• [Problem description]:
Transcribe, word for word and with nothing extra, the line containing "You are a GUI" and each line that comes after it in the entries.
[[ Exercise input, beginning ]]
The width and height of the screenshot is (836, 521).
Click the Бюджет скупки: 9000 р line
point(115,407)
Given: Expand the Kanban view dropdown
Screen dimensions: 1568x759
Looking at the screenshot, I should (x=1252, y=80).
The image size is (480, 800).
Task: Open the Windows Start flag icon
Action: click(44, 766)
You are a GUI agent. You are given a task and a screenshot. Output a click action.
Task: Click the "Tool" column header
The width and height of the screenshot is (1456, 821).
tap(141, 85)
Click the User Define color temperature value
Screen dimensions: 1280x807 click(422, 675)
[[ Exercise input, end ]]
• [Exercise output]:
You are a GUI agent. You are given a task and a screenshot. Output a click action.
Task: Click the "Tool" column header
The width and height of the screenshot is (1456, 821).
tap(141, 85)
Click the User Define color temperature value
Screen dimensions: 1280x807 click(422, 675)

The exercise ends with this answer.